Prima in Africa e poi in Italia si scatenò una rivolta contro Massimino e, alla fine, i suoi stessi soldati lo uccisero.

Gli successe il tredicenne Giordano III (238-244). Dato che molti contadini non volevano arruolarsi e la crisi demografica diminuì il numero di uomini disponibili, il giovane imperatore decise di aumentare il numero di barbari nell’esercito. Questo però suscitò le proteste dei romani. Venne ucciso dai militari e il potere passò a Filippo l’Arabo (244-249) che venne ucciso anche lui dopo soli cinque anni.

Il suo assassino, Decio (249-251), si proclamò imperatore e cercò di rinsaldare l’unità religiosa dell’impero ma senza riuscirci. Roma venne aggredita dai Goti e dai Persiani; Decio morì mentre combatteva contro i Goti.

Il nuovo imperatore, Valeriano (253-260), venne catturato dai Persiani e morì prigioniero. Infine, durante il regno di Gallieno (260-268), l’impero si divise in tre parti:

  • Ad Oriente si formò un regno locale attorno a Palmira, una città della Siria, che combatté contro i Persiani;
  • Ad Occidente la Spagna, la Gallia e la Britannia formarono l’Imperium Galliarum, che riuscì a respingere le incursioni dei Germani.

L’impero venne poi riunificato sotto l’imperatore Aureliano.

I successivi imperatori, detti illirici, Claudio II, Aureliano e Aurelio Probo risollevarono le sorti di Roma. Nonostante ciò, gli ultimi due imperatori vennero assassinati dall’esercito.

Fu Diocleziano, con la sua tetrarchia, a migliorare per un po’ la situazione.

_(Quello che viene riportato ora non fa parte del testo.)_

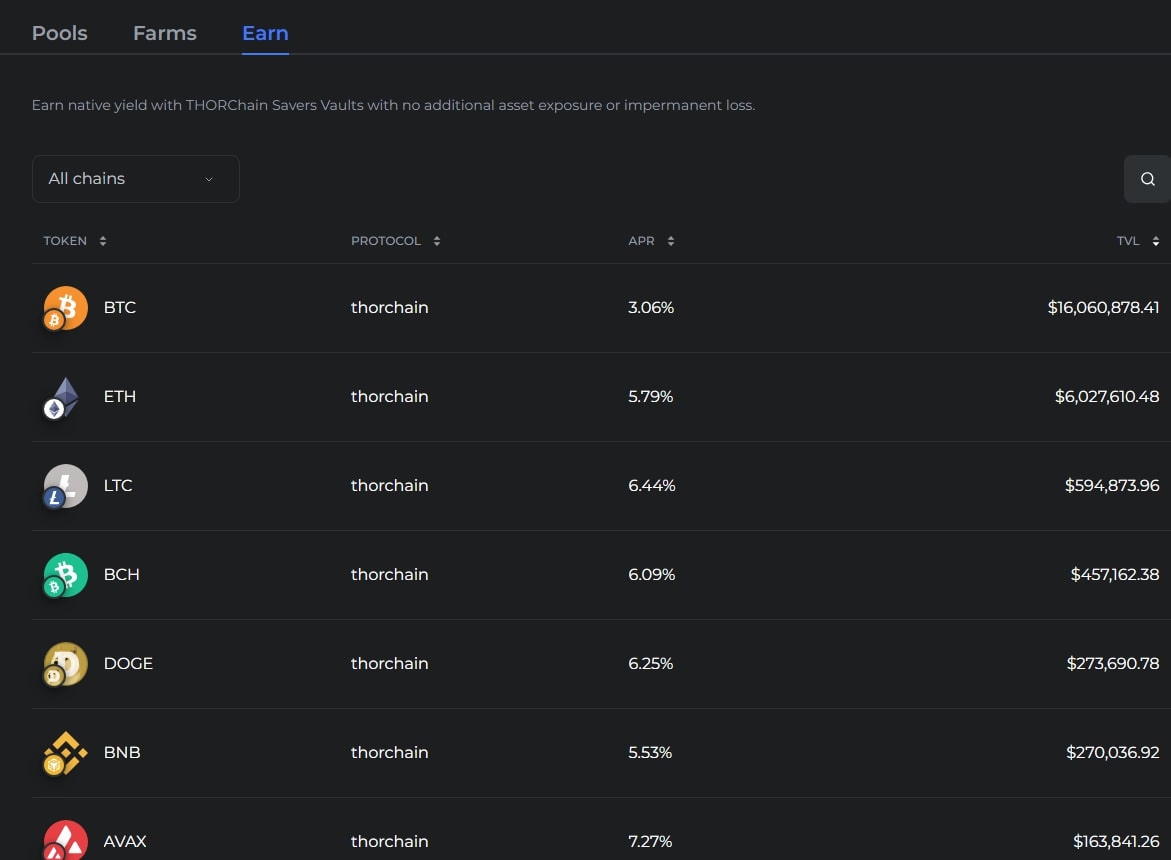Select the Earn tab
The height and width of the screenshot is (860, 1171).
pyautogui.click(x=265, y=33)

La crisi dell’impero romano: riassunto e schema

Segue un piccolo riassunto con i punti principali della crisi del terzo secolo:

  • I comandanti dei vari eserciti iniziarono a contendersi il potere imperiale;
  • Massimino il Trace regna solo tre anni, durante i quali l’economia e il commercio caddero in una grave crisi;
  • Giordano III sale al trono a 13 anni e aumenta il numero dei barbari nell’impero;
  • I Goti e i Persiani combattono l’impero romano; i Persiani catturano l’imperatore Valeriano;
  • L’impero viene diviso in varie parti: nasce un regno a Palmira, in Siria, e l’Imperium Galliarum in Occidente.
  • La crisi del terzo secolo ha fine con il governo di Diocleziano.